C’est qu’il ne faudrait pas prendre ces volatiles floués pour des idiots. Ils savent compter : « J’en avais pondu 5... pas 6 » dira la maman Pipit. La première chose que fera alors la femelle coucou en arrivant dans le nid, c’est d’avaler un œuf existant (autant que cela serve de nourriture), le remplacer en pondant le sien et déguerpir au plus vite avant de se faire repérer.
Mais pas trop loin, histoire de s’assurer que les gérants du nid vont gober la supercherie.
Encore faut-il que l’œuf en question ait la même couleur et la même forme pour que cela marche ? Les gênes contenant le “plan de conception” de l’œuf frauduleux se transmettant de mère en fille, une lignée de femelles coucou retournera toujours pondre dans le nid de l’espèce qui l’aura élevée.
Revenons à notre histoire.
Si à leur retour, les parents adoptifs trouvent que le compte est bon, bien que cet œuf légèrement plus gros attire une certaine méfiance dans les premiers temps, on pourra considérer que l’affaire est dans le sac ou devrait-on dire dans le nid. Les parents arnaqués continuerons de couver comme si de rien n’était. Puis quelques jours plus tard, un jeune coucou, aveugle à la base, naîtra avant les autres et mettra en route un drôle de stratagème, se mettant à pousser avec son dos tout ce qui se trouve derrière lui. Dans le cas présent, ce seront les œufs restants ou les autres poussins fraîchement éclos qui en feront les frais, poussant ainsi par-dessus bord le reste de la nichée, parfois sous les yeux des adultes impuissants face à cette scène d’horreur.
Mais soyons clair ! La Nature ne faisant rien au hasard, ce comportement d’assassin n’est pas lié à un instinct destructeur quelconque. Il est lié au fait que le jeune coucou possède sur sa peau nue et sensible des capteurs qui ne tolèrent aucun contact.

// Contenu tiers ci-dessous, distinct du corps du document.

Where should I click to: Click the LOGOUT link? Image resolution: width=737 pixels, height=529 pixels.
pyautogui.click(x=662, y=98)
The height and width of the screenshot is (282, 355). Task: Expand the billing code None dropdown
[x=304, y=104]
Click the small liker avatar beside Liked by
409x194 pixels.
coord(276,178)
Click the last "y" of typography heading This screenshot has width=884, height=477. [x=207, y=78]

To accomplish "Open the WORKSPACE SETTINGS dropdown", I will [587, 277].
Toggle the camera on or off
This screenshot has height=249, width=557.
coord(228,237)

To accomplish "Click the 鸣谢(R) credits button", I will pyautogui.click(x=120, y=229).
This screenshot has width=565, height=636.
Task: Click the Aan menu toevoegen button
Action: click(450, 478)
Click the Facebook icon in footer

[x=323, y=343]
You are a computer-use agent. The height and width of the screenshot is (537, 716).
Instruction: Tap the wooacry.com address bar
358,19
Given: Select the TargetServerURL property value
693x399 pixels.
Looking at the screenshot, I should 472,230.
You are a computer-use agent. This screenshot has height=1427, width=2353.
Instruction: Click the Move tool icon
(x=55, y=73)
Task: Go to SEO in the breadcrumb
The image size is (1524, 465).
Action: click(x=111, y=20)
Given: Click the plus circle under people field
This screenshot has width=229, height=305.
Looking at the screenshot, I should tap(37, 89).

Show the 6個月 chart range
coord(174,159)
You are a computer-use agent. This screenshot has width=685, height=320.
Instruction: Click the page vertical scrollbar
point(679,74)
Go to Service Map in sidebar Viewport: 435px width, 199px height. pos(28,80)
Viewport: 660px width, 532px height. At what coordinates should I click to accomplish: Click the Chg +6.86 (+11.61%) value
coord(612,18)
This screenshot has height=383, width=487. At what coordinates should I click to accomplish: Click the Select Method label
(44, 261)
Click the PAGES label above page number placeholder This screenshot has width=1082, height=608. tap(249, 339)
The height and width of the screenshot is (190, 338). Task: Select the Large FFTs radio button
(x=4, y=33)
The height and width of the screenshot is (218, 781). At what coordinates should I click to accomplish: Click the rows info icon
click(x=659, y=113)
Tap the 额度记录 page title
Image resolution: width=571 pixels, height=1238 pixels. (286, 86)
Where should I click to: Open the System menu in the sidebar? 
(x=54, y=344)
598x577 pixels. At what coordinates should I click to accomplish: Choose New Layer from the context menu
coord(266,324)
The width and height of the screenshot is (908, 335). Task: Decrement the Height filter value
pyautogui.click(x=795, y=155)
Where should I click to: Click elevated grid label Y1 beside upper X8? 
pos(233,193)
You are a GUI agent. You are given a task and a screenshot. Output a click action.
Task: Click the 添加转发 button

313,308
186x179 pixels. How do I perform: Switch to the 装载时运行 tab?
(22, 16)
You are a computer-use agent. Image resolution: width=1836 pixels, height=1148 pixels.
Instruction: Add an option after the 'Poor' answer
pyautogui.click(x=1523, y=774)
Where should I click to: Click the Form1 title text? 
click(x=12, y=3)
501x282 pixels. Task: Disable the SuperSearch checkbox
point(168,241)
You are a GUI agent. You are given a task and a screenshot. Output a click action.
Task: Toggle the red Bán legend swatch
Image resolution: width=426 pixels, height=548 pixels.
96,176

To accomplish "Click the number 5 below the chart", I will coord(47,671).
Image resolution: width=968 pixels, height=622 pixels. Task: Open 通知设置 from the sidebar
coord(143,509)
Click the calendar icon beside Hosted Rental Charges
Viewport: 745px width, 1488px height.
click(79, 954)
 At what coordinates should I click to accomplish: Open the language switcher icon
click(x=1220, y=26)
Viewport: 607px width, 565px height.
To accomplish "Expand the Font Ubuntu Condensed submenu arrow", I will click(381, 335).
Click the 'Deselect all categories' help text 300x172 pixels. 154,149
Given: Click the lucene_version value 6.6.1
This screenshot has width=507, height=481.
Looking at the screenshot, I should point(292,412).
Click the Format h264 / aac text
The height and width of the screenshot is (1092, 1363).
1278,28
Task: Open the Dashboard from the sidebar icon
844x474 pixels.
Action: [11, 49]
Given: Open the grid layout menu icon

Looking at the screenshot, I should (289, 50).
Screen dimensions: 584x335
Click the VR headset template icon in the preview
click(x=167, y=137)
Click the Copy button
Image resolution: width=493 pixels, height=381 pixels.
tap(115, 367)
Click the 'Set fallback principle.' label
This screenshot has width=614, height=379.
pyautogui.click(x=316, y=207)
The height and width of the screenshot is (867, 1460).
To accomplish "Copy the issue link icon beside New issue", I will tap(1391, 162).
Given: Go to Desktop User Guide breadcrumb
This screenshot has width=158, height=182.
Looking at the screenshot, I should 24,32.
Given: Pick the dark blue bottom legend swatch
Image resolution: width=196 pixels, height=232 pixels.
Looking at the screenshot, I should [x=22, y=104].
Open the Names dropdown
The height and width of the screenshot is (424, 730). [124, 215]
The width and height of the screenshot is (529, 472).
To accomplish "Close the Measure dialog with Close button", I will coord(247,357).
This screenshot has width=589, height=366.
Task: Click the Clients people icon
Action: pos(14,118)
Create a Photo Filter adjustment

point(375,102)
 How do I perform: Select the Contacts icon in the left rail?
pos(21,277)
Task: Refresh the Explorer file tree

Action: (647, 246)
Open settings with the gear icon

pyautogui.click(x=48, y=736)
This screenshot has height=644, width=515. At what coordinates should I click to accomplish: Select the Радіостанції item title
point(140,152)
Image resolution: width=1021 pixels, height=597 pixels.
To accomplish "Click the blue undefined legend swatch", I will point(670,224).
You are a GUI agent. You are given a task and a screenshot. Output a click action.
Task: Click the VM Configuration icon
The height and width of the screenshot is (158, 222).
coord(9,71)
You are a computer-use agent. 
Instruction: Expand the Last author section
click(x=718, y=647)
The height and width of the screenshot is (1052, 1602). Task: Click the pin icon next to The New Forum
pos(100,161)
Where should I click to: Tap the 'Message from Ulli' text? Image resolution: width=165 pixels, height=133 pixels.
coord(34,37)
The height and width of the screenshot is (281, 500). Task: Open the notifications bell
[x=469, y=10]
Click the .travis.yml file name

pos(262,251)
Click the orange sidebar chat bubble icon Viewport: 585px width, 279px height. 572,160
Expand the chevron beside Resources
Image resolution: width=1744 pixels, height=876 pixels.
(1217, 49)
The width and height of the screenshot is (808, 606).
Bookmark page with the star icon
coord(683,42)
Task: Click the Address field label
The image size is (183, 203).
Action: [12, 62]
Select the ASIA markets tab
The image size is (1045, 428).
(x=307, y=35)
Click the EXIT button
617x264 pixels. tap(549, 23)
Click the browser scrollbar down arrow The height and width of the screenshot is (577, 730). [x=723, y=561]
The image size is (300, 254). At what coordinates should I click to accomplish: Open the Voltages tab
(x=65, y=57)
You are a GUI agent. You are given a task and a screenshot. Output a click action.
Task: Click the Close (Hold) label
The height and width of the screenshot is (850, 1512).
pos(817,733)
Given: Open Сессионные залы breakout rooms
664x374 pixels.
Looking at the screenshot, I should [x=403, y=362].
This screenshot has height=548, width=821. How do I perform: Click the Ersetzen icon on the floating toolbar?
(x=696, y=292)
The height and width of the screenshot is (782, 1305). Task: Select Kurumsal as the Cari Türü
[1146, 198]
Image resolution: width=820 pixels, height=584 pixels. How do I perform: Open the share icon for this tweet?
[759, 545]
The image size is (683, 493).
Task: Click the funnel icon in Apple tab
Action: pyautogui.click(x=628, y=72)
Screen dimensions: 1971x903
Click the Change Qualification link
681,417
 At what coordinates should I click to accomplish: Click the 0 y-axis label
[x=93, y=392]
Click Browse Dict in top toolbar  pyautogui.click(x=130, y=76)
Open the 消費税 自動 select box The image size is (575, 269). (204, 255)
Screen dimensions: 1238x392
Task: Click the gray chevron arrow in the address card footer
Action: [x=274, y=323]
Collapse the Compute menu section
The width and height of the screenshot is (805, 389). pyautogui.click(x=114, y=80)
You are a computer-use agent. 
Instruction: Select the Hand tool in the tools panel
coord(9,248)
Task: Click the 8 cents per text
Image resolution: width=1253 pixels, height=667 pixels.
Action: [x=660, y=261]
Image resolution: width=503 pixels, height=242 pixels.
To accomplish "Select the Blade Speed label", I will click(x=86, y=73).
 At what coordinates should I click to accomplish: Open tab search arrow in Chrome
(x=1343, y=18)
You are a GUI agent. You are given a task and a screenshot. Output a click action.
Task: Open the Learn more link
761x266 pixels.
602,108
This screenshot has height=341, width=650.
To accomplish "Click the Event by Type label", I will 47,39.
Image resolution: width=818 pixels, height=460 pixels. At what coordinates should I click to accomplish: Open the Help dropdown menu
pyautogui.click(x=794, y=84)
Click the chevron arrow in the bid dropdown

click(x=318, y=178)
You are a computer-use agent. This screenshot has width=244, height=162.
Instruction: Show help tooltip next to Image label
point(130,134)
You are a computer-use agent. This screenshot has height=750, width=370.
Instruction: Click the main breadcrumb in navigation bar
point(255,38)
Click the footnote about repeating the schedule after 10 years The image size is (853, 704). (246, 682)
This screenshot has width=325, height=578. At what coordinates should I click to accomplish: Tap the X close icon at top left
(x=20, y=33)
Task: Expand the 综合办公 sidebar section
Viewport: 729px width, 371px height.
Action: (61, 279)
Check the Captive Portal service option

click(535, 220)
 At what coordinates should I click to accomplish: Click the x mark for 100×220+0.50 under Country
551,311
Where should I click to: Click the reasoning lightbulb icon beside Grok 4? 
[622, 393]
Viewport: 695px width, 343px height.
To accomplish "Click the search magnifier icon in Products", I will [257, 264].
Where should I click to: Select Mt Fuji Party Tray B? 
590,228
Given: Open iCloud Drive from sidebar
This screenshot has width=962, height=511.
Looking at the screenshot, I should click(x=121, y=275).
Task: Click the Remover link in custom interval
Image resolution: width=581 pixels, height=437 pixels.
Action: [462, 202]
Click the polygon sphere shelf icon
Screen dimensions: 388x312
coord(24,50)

Le jeune restera alors le seul survivant au nid, profitant ainsi exclusivement de l’attention de ses deux parents adoptifs, condition sine qua non au bon développement de l’oisillon au gabarit imposant que suscite sa taille adulte. Comble de l’adaptation, le jeune coucou pourra à cet effet imiter à la perfection le cri de toute une nichée d’oisillons pour contraindre les parents à redoubler d’effort pour aller chercher de la nourriture, pensant devoir nourrir une famille nombreuse. C’est ce qui donne lieu à de superbes scènes montrant après quelques jours de croissance un jeune coucou débordant de toute part de son nid devenu trop étroit.
La femelle coucou sera restée dans les parages tout au long du processus pour s’assurer que ces délégués ont bien fait leur boulot. Quelle conscience professionnelle !
Dès juin-juillet, ayant accompli leur mission de reproduction et avant l’épanouissement complet des jeunes, les coucous adultes nous quitteront déjà. Deux mois plus tard, les juvéniles de l’année entreprendront seuls et pour la première fois ce long voyage vers leurs quartiers d’hiver par la seule force de leur instinct.
Et comment diable trouvent-ils leur chemin ? Ça, c’est une autre histoire qui ne peut que nous empreindre d’humilité face à la toute-puissance de la Vie qui trouve toujours son chemin.
N.B. : Sur une saison de reproduction, certaines tentatives n’aboutissant pas forcément, une femelle coucou peut pondre jusqu’à 25 œufs à raison de 1 par nid différent.
Vous noterez que la case “instinct” sert souvent de débarras à “tout ce que l’on ne sait pas expliquer scientifiquement”.